Petrogenesis of migmatites from Liman Katagum area (Bauchi) North-East Nigeria: Constraints from U-Pb and Lu-Hf isotopic data

Abstract

This study investigates the petrogenesis and tectonic evolution of migmatites from the Liman Katagum area in northeast Nigeria. In-situ Lu-Hf isotopic analyses of zircon reveal a complex source history, with εHf(t) values ranging from −13.43 to +8.95 at different ages (482 ± 120 Ma, 582.2 ± 9.0 Ma, and 498 ± 43 Ma). These values suggest contributions from both ancient reworked and juvenile crustal materials, spanning the Chondrite Uniform Reservoir (CHUR) and various crustal domains, indicating significant crustal recycling and juvenile additions. High zircon U/Yb ratios, along with elevated Y and Hf, reflect a strong continental arc affinity, supporting a crustal origin for the migmatites. Geochemical and morphological evidence, including enriched heavy rare earth elements (HREEs) and variable Th/U ratios, indicate both magmatic and metamorphic origins for the zircons, consistent with early Silurian arc magmatism. U-Pb zircon ages of 582.2 ± 9.0 Ma, 498 ± 43 Ma, and 482 ± 120 Ma correspond to distinct tectonic events, including the Pan-African orogeny. The earliest stage, at 582.2 Ma, shows significant juvenile crustal input during continental arc magmatism in the Neoproterozoic. By 498 Ma, tectonic reactivation led to partial melting and zircon crystallization, while the final stage at 482 Ma is linked to high-pressure metamorphism and crustal thickening during the collision of the West African Craton and the Tuareg Shield.
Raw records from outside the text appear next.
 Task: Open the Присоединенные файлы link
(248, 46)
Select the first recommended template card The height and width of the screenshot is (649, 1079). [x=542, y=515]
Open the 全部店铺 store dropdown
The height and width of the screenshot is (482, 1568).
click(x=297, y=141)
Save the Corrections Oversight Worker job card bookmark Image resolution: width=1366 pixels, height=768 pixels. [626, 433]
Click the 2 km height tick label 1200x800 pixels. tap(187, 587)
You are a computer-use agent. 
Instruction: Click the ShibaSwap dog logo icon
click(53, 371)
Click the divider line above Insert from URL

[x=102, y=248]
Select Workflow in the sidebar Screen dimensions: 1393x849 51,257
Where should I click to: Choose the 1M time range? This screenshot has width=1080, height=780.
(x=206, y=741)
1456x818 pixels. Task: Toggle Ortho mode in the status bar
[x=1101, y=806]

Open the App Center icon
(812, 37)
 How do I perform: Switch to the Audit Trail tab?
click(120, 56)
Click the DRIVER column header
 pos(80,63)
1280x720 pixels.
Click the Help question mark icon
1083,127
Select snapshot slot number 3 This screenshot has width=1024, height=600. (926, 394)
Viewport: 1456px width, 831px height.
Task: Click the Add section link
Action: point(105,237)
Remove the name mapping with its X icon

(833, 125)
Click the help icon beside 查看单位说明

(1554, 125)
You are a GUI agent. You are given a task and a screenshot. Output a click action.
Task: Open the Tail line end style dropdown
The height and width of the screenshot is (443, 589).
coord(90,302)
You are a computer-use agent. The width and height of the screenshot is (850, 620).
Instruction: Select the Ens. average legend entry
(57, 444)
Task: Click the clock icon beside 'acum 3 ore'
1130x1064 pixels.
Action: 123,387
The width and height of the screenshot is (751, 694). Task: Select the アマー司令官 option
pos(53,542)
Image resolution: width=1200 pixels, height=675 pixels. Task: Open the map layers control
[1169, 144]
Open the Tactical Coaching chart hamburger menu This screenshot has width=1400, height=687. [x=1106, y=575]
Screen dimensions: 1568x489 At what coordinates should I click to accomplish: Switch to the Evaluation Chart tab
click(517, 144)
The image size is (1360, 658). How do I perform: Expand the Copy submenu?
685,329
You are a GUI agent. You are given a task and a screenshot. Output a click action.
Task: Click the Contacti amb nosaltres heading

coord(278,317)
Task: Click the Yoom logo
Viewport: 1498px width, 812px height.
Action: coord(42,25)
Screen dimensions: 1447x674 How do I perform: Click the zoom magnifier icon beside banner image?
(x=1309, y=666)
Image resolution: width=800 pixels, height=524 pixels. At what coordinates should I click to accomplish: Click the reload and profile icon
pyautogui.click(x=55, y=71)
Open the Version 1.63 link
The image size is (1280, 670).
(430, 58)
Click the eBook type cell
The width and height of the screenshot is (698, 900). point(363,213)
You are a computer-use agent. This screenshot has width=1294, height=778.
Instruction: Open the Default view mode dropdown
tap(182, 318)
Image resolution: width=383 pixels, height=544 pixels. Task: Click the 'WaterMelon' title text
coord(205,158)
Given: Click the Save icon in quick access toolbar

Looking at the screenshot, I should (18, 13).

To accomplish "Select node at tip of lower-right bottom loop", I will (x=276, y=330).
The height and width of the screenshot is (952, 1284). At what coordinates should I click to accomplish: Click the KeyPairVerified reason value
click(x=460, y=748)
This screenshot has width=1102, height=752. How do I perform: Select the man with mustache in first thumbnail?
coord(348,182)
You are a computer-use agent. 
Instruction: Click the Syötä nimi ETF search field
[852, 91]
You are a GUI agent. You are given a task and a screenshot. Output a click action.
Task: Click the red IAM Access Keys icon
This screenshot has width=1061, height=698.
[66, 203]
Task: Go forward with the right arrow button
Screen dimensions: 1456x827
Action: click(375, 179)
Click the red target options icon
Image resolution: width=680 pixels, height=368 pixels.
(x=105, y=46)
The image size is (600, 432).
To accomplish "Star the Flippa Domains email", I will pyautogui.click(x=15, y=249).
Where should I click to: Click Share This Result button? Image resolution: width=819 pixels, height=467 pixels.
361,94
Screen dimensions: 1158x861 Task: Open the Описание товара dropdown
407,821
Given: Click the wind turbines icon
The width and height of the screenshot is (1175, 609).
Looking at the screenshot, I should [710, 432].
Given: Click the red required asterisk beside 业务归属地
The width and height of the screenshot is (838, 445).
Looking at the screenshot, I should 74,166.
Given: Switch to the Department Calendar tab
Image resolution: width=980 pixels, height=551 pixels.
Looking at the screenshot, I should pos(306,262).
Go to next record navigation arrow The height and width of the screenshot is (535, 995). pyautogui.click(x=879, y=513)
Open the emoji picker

Two distinct zircon age groups (582.2 ± 9.0 Ma and 498 ± 43 Ma) reflect the reworking of the Paleoproterozoic and Mesoproterozoic crust, with substantial juvenile input. This tectonic evolution, initiated around 482 Ma, involved crustal thickening, metamorphism, and partial melting, forming migmatites. Continued tectonic activity around 582 Ma caused shear zone development and crustal reworking, while reactivation at 498 Ma led to the crystallization of new zircons and the formation of migmatites. This study, similar to migmatite studies across Africa, elucidates the dual-source history of the Liman Katagum migmatites, with contributions from both reworked and juvenile crustal materials during the late Neoproterozoic and Early Paleozoic, highlighting episodes of partial melting and magma intrusion associated with the breakup of Rodinia and the assembly of Gondwana.